RAC-CA Legislative Advocacy Campaign Results 2020
RAC-CA actions help lead to the release of prisoners and new revenue in the state budget; More state action needed
July 18, 2020
RAC-CA concluded our Legislative Advocacy Campaign for 2020 with a huge success in building our relationships with state legislators and the Governor’s office and partial success on changing policy. RAC-CA’s legislative campaign, like everything else in our lives, was turned upside down by the pandemic.
Setting Our Legislative Agenda
RAC-CA concluded a process of selecting our legislative agenda in early March. Dozens of lay leaders from congregations across California participated in six issue research teams to identify bills to support, and 178 people from 50 Reform congregations and communities participated in webinars to prioritize the agenda. Less than two weeks after RAC-CA approved its legislative agenda, the pandemic made that agenda obsolete.
RAC-CA soon settled on a new Pandemic Agenda and focused its efforts first on reducing the number of people in prison and then later on adding new revenue to the state budget in order to prevent draconian budget cuts and to give the state the funds it needs to respond to the pandemic and the accompanying economic crisis.
Our Meetings with State Legislators and Governor’s Staff
Forty-two California Reform congregations and communities met with 39 state legislators plus staff members of the Governor to advocate for reducing the prison population and increasing state revenue. RAC-CA submitted our own letters and signed onto group letters to the Governor and the legislature on these issues. RAC-CA leaders also testified at public hearings.
During this campaign, RAC-CA met with more legislators, more intentionally, than we ever have before. We presented RAC-CA powerfully in these meetings through letters and testimony, and legislators and the Governor’s staff now have a clearer idea of what a strong force RAC-CA is. Many of our congregational leaders have already followed up with the legislators we met with, further strengthening those relationships.
Partial Policy Victories
RAC-CA was a key part of the effort that got the Governor and the legislature to move on our issues, even if they didn’t move as far as we wanted them too.

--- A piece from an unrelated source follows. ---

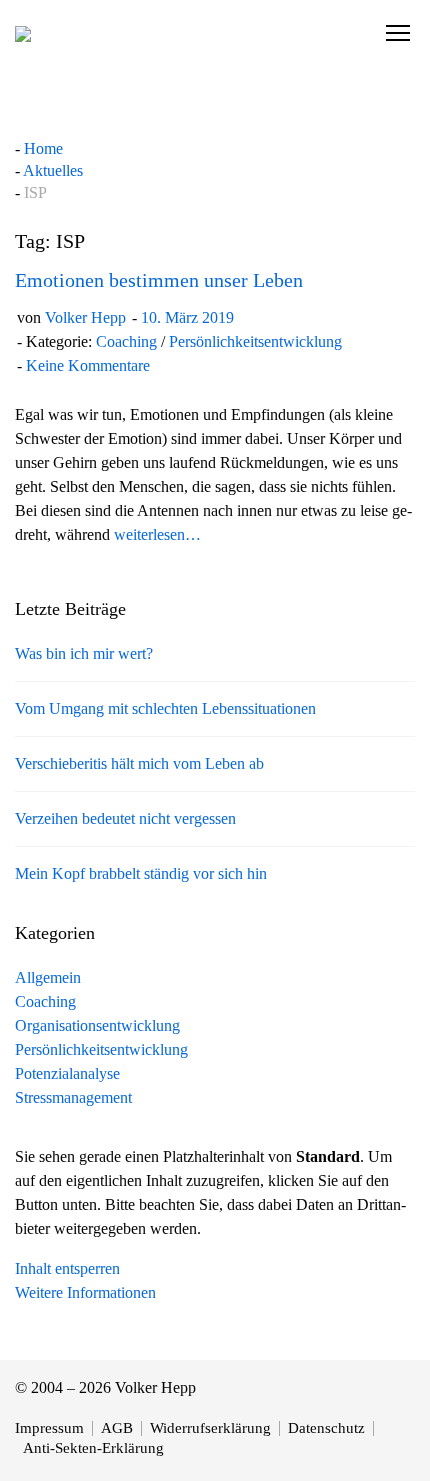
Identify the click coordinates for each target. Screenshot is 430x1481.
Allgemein (48, 977)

The spread of COVID-19 from the prison in Chino to San Quentin was an avoidable tragedy, both for the prisoners and guards that were infected and for the spread beyond the prisons by prison staff who bring the virus home to their families and communities. RAC-CA’s recommendations for the release of more prisoners in a safe way would have avoided this tragedy. California has been reluctant to release prisoners from the state’s overcrowded prisons despite the health threat because of the cost of safe release – which should include testing, quarantine, and housing for released prisoners – and because of the political cost that could hurt politicians if a released prisoner commits a crime. Public pressure from RAC-CA and others led the Governor to announce on July 10 the release of up to 8000 prisoners. This is a good first step, but more is needed.
RAC-CA also made partial progress on increasing revenue in the state budget. The Governor and key legislators privately recognize the need for new revenue but are reluctant to increase taxes because of a fear of political backlash. The advocacy by RAC-CA and our allies gives them the political support they need to raise revenue. The “final” state budget passed at the end of June had a modest revenue increase achieved by canceling business deductions for net operating loss and limiting business incentive tax credits. While this budget was passed in June in order to meet the constitutional requirements, it is widely expected that the Governor and State Legislature will negotiate an amended budget in August that may include new revenues. Like we did on the prison population reduction issue, RAC-CA helped win a small step forward on new revenue for the state budget but further state action is needed.
What Is Next for RAC-CA
With the passage of the budget in June, RAC-CA and Reform congregations and communities throughout the state turned their attention to a civic engagement campaign that will ensure our congregations/communities are 100 percent voting; reach out to voters of color in states with strict voting laws to help them overcome voter suppression efforts; and educate our congregations on the critical revenue shortage in our schools and local communities and whether or not proposition 15 is the best way to address that shortage.
RAC-CA will continue to submit letters and testify on our two highest priority legislative policies, but the bulk of our efforts for the rest of the year will be on nonpartisan voter engagement, not legislative policy.